--- RECORD EXTRACTS ---
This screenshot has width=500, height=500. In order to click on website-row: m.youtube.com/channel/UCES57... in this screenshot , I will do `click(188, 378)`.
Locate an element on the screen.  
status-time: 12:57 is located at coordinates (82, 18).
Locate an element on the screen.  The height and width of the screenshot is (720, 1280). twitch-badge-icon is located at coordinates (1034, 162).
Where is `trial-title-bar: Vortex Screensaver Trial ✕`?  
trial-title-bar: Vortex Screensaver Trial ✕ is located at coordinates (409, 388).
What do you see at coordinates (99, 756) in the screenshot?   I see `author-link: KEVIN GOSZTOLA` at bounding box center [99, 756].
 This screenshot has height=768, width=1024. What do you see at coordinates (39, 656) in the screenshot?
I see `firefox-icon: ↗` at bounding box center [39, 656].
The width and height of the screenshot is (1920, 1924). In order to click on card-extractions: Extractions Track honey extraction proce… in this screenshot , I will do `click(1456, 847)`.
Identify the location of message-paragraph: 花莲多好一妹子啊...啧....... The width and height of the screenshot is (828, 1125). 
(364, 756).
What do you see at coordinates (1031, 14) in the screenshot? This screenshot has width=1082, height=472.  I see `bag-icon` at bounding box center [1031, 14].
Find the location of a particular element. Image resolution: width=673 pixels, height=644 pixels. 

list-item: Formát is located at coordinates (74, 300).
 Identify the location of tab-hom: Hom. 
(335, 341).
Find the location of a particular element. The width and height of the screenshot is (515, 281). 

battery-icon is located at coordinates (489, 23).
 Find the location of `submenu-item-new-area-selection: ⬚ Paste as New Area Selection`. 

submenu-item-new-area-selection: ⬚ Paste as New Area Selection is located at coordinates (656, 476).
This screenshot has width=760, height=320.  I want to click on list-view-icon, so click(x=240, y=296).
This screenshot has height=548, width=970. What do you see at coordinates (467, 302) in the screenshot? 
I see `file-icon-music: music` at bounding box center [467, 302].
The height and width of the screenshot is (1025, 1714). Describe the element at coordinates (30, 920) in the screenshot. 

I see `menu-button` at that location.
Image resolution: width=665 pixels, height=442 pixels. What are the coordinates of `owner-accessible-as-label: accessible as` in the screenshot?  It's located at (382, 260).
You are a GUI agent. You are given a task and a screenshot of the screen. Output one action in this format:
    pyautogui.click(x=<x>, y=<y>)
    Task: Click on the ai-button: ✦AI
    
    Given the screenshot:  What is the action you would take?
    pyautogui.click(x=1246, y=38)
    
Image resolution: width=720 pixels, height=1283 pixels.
---
PROBLEM REQUIREMENTS → Rewrite the lines between the one containing "What do you see at coordinates (99, 756)" and the one containing "(335, 341).", inclusive, changing "Identify the location of" to "Find the position of" and leaving everything else as it is. Return only those lines.

THE COMPLETED TASK →
What do you see at coordinates (99, 756) in the screenshot?   I see `author-link: KEVIN GOSZTOLA` at bounding box center [99, 756].
 This screenshot has height=768, width=1024. What do you see at coordinates (39, 656) in the screenshot?
I see `firefox-icon: ↗` at bounding box center [39, 656].
The width and height of the screenshot is (1920, 1924). In order to click on card-extractions: Extractions Track honey extraction proce… in this screenshot , I will do `click(1456, 847)`.
Find the position of message-paragraph: 花莲多好一妹子啊...啧....... The width and height of the screenshot is (828, 1125). 
(364, 756).
What do you see at coordinates (1031, 14) in the screenshot? This screenshot has width=1082, height=472.  I see `bag-icon` at bounding box center [1031, 14].
Find the location of a particular element. Image resolution: width=673 pixels, height=644 pixels. 

list-item: Formát is located at coordinates (74, 300).
 Find the position of tab-hom: Hom. 
(335, 341).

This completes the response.